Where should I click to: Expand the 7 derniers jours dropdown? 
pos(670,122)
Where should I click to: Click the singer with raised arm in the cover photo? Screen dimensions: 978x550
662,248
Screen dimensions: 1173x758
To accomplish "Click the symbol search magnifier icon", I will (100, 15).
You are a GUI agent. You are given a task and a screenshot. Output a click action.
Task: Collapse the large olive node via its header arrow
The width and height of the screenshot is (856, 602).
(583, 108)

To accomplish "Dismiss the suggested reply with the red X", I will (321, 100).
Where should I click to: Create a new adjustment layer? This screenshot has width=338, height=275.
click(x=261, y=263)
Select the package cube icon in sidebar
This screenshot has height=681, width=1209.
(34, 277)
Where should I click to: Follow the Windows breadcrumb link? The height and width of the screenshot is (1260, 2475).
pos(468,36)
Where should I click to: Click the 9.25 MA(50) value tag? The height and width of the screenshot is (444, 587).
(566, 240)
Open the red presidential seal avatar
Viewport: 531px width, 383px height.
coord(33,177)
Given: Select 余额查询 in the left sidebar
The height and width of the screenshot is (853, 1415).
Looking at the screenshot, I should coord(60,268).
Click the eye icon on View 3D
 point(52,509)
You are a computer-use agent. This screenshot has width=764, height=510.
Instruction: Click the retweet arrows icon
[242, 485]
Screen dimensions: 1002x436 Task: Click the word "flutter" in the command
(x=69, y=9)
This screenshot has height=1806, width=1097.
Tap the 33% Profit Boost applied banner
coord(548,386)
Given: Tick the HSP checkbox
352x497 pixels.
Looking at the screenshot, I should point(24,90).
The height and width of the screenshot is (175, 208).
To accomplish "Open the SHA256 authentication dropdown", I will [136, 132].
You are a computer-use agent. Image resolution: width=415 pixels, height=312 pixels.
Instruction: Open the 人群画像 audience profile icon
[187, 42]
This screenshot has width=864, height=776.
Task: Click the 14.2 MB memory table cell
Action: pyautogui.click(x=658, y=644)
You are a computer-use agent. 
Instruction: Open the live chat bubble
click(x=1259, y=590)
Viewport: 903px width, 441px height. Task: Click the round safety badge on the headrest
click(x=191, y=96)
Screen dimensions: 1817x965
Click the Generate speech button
# # # # #
◆ Task description
Pick out each line in the rows above that contains the word "computer".

◆ Written reply
You are a computer-use agent. This screenshot has width=764, height=510.
You are a computer-use agent. Image resolution: width=415 pixels, height=312 pixels.
You are a computer-use agent. 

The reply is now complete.